# [WHAT IS REQUIRED]
Lines where the string "blue" appears are to be copied from the entries below.

Collected data

────────

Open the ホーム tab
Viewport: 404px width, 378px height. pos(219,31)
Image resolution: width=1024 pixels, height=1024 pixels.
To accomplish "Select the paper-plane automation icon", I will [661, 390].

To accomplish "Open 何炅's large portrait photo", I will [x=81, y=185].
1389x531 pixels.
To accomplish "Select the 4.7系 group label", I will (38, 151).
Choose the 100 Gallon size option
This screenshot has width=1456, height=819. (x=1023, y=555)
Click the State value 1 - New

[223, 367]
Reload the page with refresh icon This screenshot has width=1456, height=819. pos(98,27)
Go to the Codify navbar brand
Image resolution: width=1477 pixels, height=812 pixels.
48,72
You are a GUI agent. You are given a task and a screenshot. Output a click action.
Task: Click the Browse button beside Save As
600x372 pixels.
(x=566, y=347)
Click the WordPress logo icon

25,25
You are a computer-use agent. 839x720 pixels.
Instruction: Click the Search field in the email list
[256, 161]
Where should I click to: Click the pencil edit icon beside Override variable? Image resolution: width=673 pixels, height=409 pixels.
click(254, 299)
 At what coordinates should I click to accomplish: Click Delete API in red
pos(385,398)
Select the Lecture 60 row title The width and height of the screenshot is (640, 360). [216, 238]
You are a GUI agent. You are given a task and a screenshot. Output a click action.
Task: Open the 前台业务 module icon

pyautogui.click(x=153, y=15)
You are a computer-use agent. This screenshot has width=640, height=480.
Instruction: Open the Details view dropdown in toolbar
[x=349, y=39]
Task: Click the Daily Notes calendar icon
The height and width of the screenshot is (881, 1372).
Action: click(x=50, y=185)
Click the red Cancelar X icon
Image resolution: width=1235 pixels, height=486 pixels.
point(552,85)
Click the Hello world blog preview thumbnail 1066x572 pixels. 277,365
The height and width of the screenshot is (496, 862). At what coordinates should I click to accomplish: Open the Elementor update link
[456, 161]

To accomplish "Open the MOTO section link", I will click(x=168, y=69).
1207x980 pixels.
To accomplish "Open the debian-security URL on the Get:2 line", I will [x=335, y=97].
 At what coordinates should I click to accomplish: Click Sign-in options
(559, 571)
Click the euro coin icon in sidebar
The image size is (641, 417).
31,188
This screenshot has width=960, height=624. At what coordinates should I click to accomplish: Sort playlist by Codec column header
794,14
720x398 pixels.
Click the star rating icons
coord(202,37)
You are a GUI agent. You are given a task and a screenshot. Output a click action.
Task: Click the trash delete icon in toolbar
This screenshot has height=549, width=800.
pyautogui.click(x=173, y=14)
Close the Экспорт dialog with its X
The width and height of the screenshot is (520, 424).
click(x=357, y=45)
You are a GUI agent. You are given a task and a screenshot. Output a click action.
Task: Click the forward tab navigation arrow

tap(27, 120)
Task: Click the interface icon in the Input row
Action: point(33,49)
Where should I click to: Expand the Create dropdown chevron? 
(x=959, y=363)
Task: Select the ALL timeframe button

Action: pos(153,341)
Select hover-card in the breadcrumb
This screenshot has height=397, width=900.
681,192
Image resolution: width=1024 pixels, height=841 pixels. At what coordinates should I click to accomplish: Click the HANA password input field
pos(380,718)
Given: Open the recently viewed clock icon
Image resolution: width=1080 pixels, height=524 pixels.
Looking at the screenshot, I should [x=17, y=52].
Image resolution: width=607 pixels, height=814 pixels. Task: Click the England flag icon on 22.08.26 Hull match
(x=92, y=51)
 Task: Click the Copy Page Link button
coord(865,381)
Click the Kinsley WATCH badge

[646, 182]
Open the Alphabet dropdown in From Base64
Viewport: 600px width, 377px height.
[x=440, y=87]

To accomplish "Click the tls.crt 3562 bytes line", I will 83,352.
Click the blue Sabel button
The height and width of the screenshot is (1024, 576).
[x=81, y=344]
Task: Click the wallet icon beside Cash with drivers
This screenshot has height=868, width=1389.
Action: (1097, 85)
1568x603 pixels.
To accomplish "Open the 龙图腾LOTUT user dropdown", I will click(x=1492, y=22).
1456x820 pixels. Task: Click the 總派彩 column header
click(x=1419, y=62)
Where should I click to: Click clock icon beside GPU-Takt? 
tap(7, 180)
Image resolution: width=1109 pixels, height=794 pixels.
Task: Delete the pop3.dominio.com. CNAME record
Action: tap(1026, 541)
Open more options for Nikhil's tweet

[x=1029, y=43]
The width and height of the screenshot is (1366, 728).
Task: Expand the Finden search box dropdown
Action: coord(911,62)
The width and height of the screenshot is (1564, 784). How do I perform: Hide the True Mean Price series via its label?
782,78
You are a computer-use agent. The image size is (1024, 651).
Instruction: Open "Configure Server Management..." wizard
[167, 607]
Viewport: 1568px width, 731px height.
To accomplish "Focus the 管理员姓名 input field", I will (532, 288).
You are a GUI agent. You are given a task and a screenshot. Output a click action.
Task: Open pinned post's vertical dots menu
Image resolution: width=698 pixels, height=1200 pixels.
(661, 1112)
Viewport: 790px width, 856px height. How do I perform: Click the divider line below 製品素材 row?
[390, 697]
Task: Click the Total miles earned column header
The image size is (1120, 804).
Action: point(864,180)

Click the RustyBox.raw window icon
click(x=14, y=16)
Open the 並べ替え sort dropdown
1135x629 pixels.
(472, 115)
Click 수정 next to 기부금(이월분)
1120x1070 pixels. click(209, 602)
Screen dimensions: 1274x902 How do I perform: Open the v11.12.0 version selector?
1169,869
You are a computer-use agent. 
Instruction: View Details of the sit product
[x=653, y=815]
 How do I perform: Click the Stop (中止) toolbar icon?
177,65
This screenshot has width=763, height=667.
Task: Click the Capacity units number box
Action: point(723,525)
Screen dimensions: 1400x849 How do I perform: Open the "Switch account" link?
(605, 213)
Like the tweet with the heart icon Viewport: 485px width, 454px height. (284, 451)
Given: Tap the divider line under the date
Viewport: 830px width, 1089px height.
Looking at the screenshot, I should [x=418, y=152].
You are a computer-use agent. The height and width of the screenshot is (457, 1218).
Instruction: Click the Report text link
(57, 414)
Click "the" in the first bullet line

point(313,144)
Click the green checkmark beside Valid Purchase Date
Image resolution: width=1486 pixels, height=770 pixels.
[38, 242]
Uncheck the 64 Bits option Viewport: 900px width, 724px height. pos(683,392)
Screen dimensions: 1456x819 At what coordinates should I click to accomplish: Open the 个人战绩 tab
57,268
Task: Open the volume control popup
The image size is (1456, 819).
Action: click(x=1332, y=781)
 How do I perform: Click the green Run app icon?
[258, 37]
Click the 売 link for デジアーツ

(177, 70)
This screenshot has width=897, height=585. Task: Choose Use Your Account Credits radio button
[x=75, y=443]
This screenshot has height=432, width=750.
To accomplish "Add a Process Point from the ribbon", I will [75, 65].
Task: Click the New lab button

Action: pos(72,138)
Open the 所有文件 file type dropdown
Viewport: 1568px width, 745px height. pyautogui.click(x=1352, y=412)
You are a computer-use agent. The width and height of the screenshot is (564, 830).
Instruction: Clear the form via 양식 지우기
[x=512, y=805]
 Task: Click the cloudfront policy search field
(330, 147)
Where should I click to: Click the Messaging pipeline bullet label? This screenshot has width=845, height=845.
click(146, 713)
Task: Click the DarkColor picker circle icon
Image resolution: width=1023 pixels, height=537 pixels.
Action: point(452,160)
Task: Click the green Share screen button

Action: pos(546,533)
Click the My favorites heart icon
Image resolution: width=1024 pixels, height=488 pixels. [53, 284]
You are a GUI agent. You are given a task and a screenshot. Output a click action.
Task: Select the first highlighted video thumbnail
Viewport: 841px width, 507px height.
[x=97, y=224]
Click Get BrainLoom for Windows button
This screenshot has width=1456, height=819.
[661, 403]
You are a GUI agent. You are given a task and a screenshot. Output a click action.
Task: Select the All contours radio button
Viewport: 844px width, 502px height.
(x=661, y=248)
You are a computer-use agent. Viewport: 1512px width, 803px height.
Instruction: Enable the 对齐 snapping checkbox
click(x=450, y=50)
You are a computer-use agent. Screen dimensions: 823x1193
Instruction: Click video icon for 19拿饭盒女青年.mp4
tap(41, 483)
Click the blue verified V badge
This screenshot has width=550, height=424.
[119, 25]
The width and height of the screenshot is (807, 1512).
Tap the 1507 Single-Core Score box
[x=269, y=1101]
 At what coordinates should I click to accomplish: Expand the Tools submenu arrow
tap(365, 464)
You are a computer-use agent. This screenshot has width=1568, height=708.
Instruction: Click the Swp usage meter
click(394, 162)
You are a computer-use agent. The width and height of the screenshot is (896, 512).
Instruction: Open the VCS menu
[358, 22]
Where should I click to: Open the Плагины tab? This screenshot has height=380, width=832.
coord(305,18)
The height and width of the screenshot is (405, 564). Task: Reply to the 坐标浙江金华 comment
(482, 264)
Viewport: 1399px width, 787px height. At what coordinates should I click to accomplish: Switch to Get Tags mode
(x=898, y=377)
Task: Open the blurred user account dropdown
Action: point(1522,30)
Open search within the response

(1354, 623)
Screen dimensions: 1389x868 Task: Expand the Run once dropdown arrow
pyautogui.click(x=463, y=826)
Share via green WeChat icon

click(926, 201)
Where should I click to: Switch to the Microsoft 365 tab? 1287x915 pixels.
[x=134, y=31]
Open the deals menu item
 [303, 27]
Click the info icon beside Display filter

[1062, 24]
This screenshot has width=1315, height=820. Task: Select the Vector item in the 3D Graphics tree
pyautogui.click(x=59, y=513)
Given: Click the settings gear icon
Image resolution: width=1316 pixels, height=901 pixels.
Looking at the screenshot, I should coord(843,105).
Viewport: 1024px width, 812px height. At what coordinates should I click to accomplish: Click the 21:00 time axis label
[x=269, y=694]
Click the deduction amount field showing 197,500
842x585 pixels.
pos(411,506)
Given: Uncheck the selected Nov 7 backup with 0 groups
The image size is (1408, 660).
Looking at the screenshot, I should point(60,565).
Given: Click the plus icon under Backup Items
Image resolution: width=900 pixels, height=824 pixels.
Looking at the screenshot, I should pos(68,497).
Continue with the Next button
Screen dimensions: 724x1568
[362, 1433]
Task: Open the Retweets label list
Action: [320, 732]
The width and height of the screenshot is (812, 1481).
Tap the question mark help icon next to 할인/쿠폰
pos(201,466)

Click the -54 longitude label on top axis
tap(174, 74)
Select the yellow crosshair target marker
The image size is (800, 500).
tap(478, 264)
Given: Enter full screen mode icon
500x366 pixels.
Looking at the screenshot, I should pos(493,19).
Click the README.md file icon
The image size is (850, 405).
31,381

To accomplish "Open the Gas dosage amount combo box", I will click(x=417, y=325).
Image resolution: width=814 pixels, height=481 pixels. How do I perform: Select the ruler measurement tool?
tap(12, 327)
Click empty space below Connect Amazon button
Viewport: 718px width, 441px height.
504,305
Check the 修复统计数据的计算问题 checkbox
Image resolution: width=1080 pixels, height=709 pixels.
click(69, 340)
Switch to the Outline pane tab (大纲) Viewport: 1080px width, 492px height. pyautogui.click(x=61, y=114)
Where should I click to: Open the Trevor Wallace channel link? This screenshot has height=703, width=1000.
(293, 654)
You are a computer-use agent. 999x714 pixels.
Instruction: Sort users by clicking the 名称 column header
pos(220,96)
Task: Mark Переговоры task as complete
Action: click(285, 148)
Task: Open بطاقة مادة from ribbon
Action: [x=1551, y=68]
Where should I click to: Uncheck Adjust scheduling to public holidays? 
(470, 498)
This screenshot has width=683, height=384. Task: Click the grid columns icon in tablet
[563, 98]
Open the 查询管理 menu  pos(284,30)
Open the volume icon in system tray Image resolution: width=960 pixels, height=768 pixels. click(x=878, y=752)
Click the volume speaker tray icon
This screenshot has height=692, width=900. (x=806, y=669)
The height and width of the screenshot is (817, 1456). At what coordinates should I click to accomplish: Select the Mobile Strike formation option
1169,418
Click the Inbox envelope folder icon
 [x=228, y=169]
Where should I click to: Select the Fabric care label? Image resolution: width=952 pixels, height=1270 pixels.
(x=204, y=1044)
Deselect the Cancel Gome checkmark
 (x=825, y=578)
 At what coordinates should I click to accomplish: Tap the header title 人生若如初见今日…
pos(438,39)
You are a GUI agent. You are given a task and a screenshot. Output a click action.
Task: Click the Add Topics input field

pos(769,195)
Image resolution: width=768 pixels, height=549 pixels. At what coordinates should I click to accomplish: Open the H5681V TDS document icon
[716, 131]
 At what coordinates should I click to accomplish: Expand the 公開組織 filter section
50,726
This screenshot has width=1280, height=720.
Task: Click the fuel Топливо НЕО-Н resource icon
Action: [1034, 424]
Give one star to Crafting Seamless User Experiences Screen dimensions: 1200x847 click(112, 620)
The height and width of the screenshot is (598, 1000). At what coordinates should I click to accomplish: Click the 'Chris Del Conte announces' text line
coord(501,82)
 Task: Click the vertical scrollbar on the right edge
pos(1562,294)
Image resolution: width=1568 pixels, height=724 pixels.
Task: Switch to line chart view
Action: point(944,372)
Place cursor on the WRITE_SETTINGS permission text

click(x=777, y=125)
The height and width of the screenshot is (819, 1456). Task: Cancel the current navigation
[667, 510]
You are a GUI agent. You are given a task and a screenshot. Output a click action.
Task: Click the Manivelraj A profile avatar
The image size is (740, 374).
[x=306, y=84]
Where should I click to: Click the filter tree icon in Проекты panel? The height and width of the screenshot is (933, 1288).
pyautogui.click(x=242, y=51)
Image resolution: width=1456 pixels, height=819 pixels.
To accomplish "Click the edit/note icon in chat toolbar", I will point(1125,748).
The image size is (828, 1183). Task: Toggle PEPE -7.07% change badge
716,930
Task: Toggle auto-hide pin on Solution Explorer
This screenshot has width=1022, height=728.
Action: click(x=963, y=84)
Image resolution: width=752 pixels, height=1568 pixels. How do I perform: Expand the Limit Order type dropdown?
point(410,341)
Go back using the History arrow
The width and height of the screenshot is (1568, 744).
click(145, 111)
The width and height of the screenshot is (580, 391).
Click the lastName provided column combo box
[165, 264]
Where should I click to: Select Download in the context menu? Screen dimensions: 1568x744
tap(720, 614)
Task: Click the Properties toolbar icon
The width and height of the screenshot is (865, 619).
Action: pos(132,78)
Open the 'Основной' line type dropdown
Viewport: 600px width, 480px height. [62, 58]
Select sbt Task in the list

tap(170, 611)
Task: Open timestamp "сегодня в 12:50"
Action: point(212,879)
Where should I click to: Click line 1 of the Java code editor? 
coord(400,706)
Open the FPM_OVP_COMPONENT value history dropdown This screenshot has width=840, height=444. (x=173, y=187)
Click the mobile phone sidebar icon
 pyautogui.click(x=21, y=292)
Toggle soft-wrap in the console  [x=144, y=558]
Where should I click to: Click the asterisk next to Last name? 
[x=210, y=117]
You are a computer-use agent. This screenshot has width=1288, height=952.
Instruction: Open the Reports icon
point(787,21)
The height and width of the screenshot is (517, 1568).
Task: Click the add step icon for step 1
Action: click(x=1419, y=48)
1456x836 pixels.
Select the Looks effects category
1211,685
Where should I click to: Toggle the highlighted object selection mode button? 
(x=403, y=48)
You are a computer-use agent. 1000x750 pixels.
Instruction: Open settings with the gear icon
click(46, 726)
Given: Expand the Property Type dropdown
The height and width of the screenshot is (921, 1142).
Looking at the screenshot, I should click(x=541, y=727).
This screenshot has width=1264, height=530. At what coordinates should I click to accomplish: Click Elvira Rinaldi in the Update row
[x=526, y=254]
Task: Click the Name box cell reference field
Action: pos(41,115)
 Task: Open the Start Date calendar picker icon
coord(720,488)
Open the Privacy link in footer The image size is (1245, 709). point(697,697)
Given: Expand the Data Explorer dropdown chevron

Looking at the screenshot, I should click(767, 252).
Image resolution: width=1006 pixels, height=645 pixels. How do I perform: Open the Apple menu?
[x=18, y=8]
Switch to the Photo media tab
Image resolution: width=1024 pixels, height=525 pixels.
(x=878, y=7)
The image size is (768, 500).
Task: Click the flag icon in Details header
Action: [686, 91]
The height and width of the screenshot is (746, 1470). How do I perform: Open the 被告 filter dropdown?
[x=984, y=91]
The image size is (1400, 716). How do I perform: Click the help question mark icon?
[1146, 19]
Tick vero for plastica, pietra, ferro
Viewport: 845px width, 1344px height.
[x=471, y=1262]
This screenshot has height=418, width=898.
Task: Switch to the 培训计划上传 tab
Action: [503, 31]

────────

# [SOLVED EXERCISE]
Click the blue Sabel button
Click the blue verified V badge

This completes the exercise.